The question of family has been in my thoughts for many years, something that has nagged me as I read accounts of others describing the loyalty they felt towards family members, or the hurt they felt when their family did not live up to their expectations.
When I was very young, I think I may have felt a certain closeness to my family, but as the years past and I understood more of what was happening around me, that feeling began to wane. At first the distance between my Father and I began to widen, as I realized how damaged he was, an alcoholic, verbally abusive to my Mother and my Sister to a small degree, I realized quickly that although he had much anger to spend on me it always seemed to focus more on the women of our household.
How far do we go when we say we need to “understand” others better? That we need to withhold judgment on them because we cannot possibly understand all that they have gone through in their lives and so must show patience and kindness, to help them find a better path by virtue of living a good life ourselves.
But what do you do when no matter what you do, when no matter how long you have been patient, no matter how much you UNDERSTAND their reason for being how they are, they refuse to change or even attempt to work on their problems and so trap you in a vortex of anger and negativity so great it drives you to bestial screaming and waves of tears?.
Does my Father deserve more patience simply because he is my Father?.
This has driven me mad over the years, the constant warring in my mind over whether I am the guilty one for wanting nothing to do with him, and so I have gone back and forth, putting distance between us and then attempting to close the gap as I have gotten older and thought I could do more to help him move past his pain. And he has every right to feel pain, he grew up in an even more abusive family, a drunkard Father who beat on his Mother and his Brothers and Sisters, a rough life, poor and surrounded by gangs, having to flee at 17 to the United States because he got on the wrong side of a criminal, moving from place to place until his late 20s, and being a drunken philanderer the whole time of it.
All of my Fathers family ended up as alcoholics, broken, but my Father managed to hold onto my Mother for 15 years, had my Sister and I and somehow did not become the physically abusive monster his own Father was, and this is not even mentioning some other terrible things that happened to him.
A rough life indeed….but how far do we go for family?.
Perhaps it was due to dealing with my Father for so long on my own after my Mother left and then my Sister, but eventually I just stopped feeling much to a certain degree, took on an analytical view of life, and family just stopped meaning much of anything to me. Yet as I have grown I have realized that it is not that I do not feel anything, more that there is so much emotion trapped within me that I am terrified to let it all out.
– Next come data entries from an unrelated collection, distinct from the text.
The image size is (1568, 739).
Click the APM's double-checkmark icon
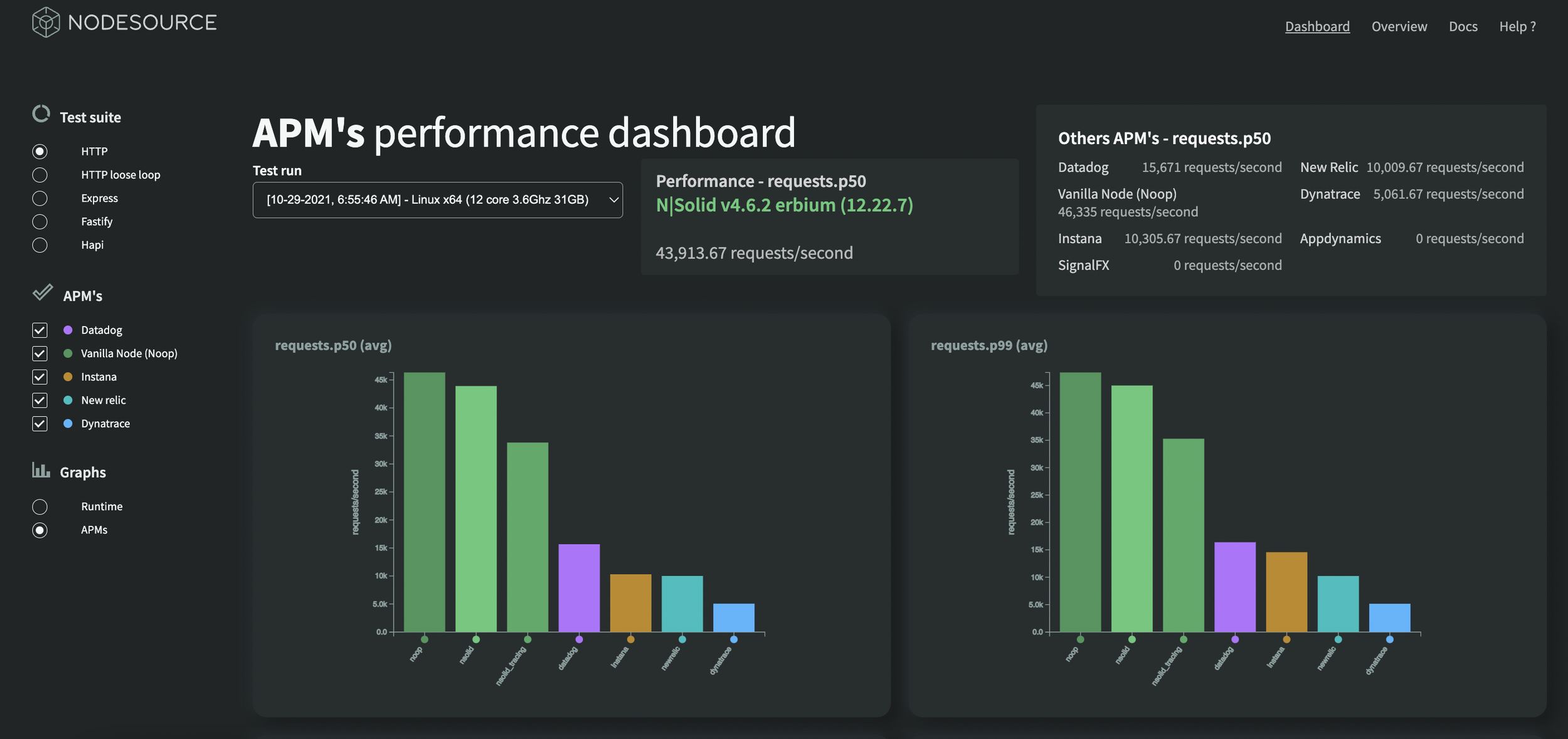tap(43, 293)
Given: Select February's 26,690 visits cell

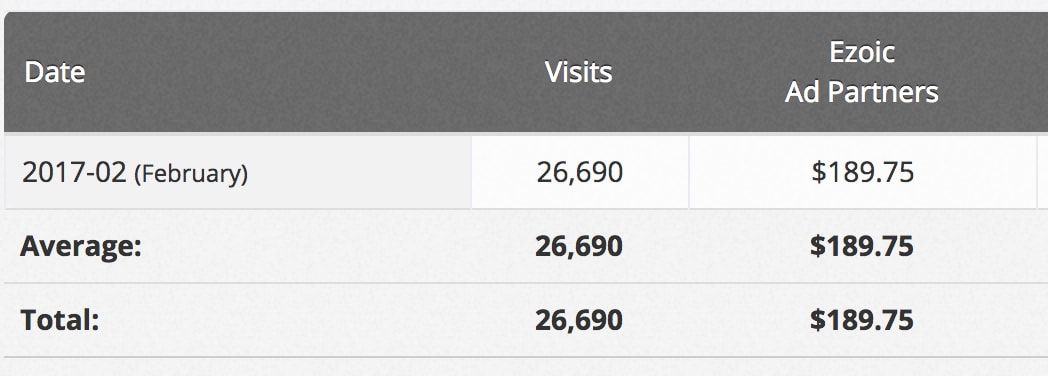Looking at the screenshot, I should coord(579,172).
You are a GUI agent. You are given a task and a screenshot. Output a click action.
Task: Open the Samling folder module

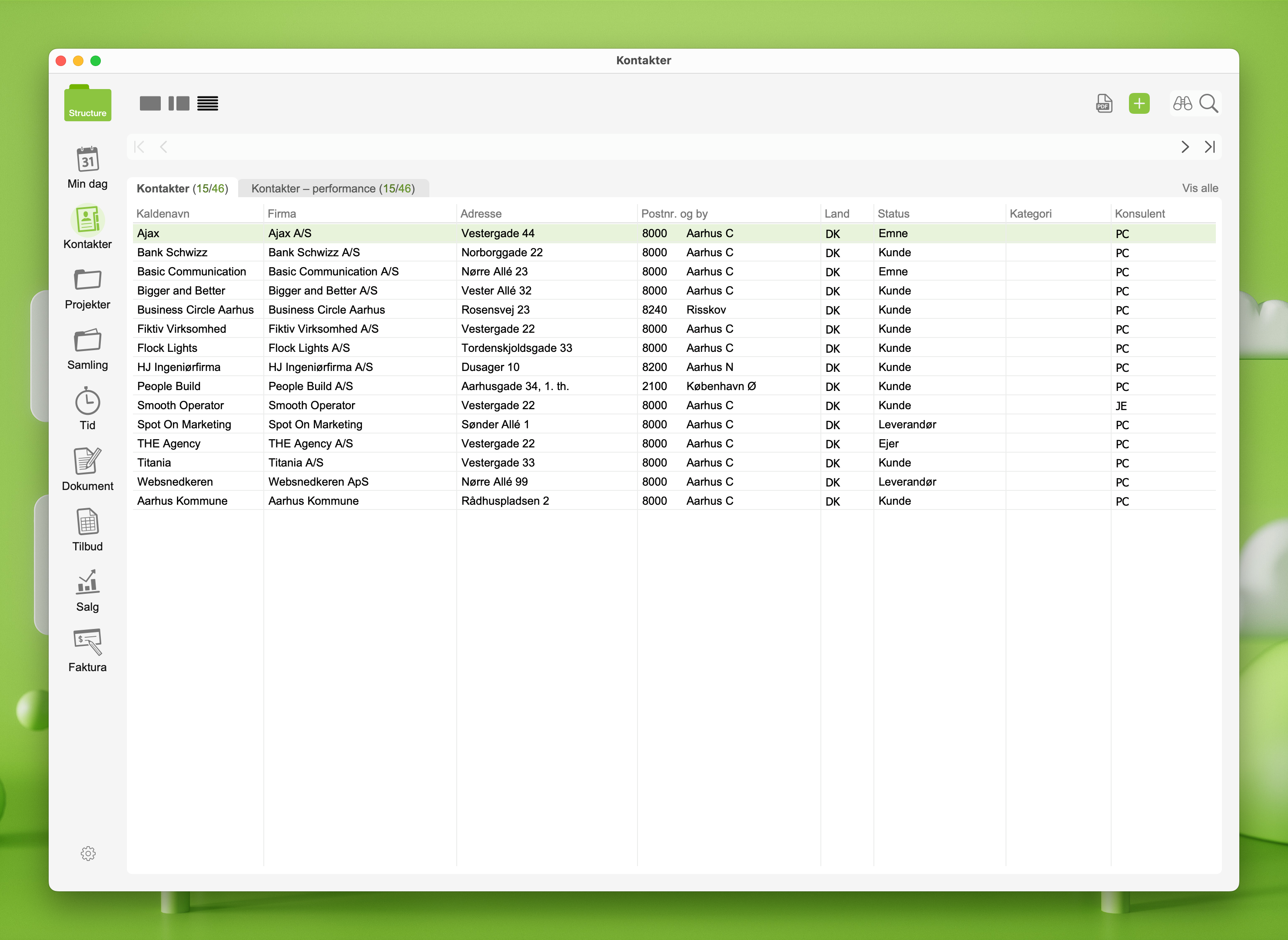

Over the years I have given my Father repeated chances to change, staying with him at his place so that he is not alone, and each time he has driven me to leave, incapable of dealing with his drinking and anger. The last time, around 6 months ago, I thought I could deal with him, I was older and wiser I told myself, I just had to do my own thing when he was drinking and I would be fine, instead on two occasions he drove me to such rage that I lost control completely, screaming in a way I do not remember doing since I was a child, as well as crying somewhat like a madman. At that point I realized I could not do this anymore, that in trying to be near him I was becoming him, losing myself to a torrent of anger I could not control.
And so I left, this time for good. I cannot completely remove him from my life, but it is as close as can be at this moment, and I feel quite relieved by it. The caveat is that if he proves to me he has gone a year without alcohol and is in a program to get help, I will give him another chance.
I still wonder if I am in the wrong, if I should be there for him as his son, to help him through it, but how can I? he does not want to help himself, and I have so many of my own issues to deal with it I know it would damage me more.
So…what is family? what does it mean to be tied by blood? does it mean that no matter how much someone hurts us we must stay by their side, even if it destroys us?.
I ponder this question, yet I have made my choice, I have chosen myself, because to be a better person I need to focus on my own issues and not be dragged down year after year by someone who is stuck in their past even after 30 years of being free of it.
Perhaps I have made the wrong choice, but its a choice I can see no alternative too.